Hello, and thank you for your posts. Thank you for bringing up an issue that is common in many families. The nice thing about forums is that your question helps others as well. You have gotten some nice advice from KY mom.
Kids certainly do go through phases of development that are more challenging for them. However, from your message, “all of the sudden” makes me wonder, have there been some changes that are affecting your son? Is something going on at school (if he goes to school)? It would be worthwhile to investigate to see if the cause is something more than a developmental phase, and perhaps it’s both.
In the meantime, frustrating as the talking back is, your best bet is to avoid engaging in power struggles, as they only exacerbate the problem. You can do this by identifying the feelings while still enforcing your limits. Give your son words for his feelings and let him know that you are working to understand how he feels. Listen to him. Example: “You are feeling angry that we couldn’t go to the park today. You really wanted to go. Give him a hug. Let’s arrange another time to go.” Focus on creating an atmosphere of respect by modeling respectful behavior as much as possible.
Regarding the issue of your child not hearing you: A good way to connect (which reduces power struggles) is to get down to your child’s level and make eye contact before making a request.
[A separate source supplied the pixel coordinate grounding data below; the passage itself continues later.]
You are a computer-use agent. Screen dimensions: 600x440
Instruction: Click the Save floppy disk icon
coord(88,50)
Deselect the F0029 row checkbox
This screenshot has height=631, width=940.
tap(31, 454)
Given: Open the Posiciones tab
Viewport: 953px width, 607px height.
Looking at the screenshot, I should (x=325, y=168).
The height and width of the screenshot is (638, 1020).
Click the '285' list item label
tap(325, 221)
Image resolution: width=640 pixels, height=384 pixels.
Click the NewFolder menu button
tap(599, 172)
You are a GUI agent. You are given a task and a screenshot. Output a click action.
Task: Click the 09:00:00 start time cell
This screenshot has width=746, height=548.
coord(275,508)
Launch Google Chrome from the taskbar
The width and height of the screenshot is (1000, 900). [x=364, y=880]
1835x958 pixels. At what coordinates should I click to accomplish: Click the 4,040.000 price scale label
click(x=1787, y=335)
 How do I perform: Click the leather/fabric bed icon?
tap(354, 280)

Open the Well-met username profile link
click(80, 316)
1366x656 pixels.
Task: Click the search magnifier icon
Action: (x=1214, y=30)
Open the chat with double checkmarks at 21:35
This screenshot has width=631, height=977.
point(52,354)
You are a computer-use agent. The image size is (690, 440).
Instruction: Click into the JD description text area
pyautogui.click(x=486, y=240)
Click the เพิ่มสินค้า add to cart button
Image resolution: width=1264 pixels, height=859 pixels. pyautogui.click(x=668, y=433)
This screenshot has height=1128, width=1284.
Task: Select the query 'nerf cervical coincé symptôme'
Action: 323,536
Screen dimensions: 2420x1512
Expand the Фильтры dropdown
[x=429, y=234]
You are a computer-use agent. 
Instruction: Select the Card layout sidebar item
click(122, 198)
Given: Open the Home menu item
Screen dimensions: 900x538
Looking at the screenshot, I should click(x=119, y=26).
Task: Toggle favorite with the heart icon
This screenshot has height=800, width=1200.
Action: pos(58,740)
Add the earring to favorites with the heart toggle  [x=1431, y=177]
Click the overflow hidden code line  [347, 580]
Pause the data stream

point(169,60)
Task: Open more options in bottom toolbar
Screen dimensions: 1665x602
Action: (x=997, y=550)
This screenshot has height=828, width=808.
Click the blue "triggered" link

Keep in mind that the way that you handle the challenging times prepares your child for life. When you strive to stay calm and to connect with your child (without expecting perfection!), you are modeling for him how to handle powerful emotions. It really is a gift.
Check out these topics in our learning hub: Children’s Anger and Tantrums, Discipline, and Emotional Intelligence as there are helpful insights and tips that apply to your situation.
Hang in there!! I wish you the best!